In 1987, I was a freshman at Carnegie Mellon University. My mother was a librarian. Years earlier, in primary school, she’d brought me home Choose-Your-Own-Adventure books from the library, and I’d been fascinated and engrossed by how I could make choices in a book that would change the outcome — and of course, as soon as the novelty wore off and I ran into an unhappy ending, I started reverse-engineering the books, looking to the back of the book to see which choices led where. Cheating. Looking at rather than through.

My favorite moment in Gide is from The Immoralist, when the narrator Michel says, “Nothing can be told of happiness save what leads up to it and what follows it. And now I have told you everything that led up to it.” He’s yanking us out of the story, saying, “Watch what happens next: this is where it all changes,” while at the same time plunging us right back into it.

On a trip to San Francisco, my mother and father visited with a family friend who let me play some version (I don’t recall well enough, except for the “get Lamp” and “maze of twisty little passages” bits) of Adventure on his computer. Then my family bought our first computer, an Atari 800, and I found Infocom text-adventure games like Suspended. They were absorptive in the sense that Charles Bernstein draws our attention to, through rather than at, until I stumbled across the bits of syntax that would throw the engine and then found out about the verbosity commands, and played with those for a bit. Fast-forward to 1987 again, and somebody in the yearbook office let me borrow the 3.25″ floppy with a sticker on it that said afternoon: a story. I slot it in, it ka-chunks like those old floppies did in those old Mac Pluses, and the title screen comes up with its reference to “a long the riverrun” and I knew that was something about Joyce. And then it says, “I try to recall winter,” and continues evocatively to the end of the first screen, which asks: “Do you want to hear about it?”

Of course I want to hear about it. I’m hooked, immediately. I’m absorbed. Looking through to the emotional experience of Peter and his son, of fractal trees, octopi, poetry, the skated surfaces of ice. And yet as soon as I click a term, or click yes, I’m thrown out again, looking at rather than through, asking myself — in that dorm room 25 years ago — what am I doing here? What comes next? Is this a game or a story or something else entirely? And most importantly: how does this new thing work?

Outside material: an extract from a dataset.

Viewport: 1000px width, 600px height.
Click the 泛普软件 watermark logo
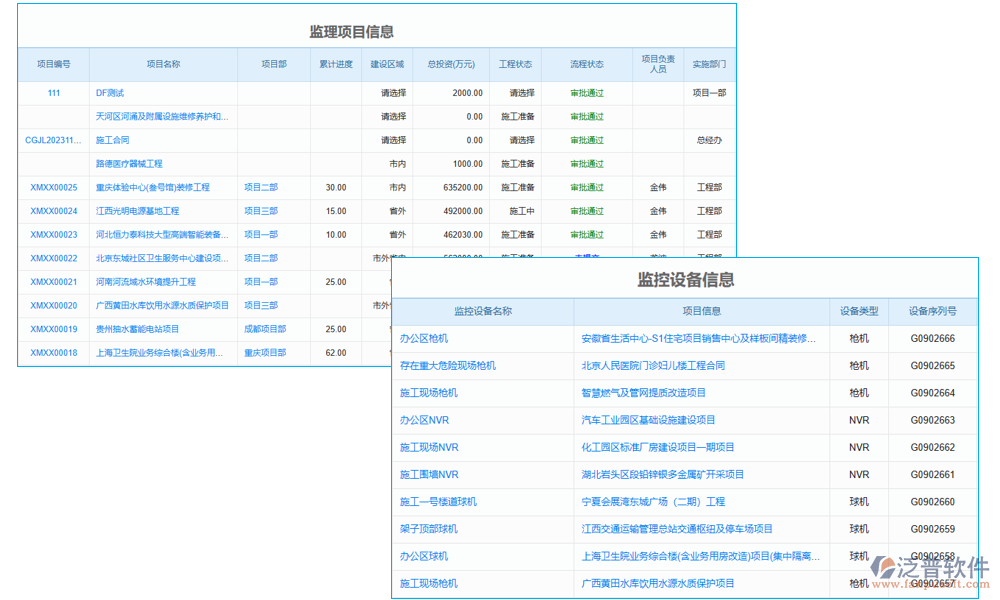tap(930, 568)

I was hooked on the experience and on the analysis at once. I emailed Michael Joyce a couple times. He was gracious, encouraging, generous. I emailed Mark Bernstein at Eastgate Systems, who was publishing hypertext and also gracious and encouraging and generous, all these years ago, not really knowing what I was doing but knowing that I was paying attention to how to read at and through and that there was some sort of important distinction between the two, even if I couldn’t put it into words or express it adequately. The at of afternoon wasn’t explicitly concerned with truth, I know, but it was showing me how it did something new via the through, and that was true. The structure of afternoon in the way it called attention to itself — the through — was the opposite of coercive except in the way that it forced you to make choices and thereby abstract yourself from the analog embodied experience of literary reading unconcerned with truth except as represented in the at of the text.

My mother was a librarian who tried to bring me all the books she thought might add to or broaden my experience. There is my experience, before and after her death. The digital concerns itself with making use of the gaps in our analog experience.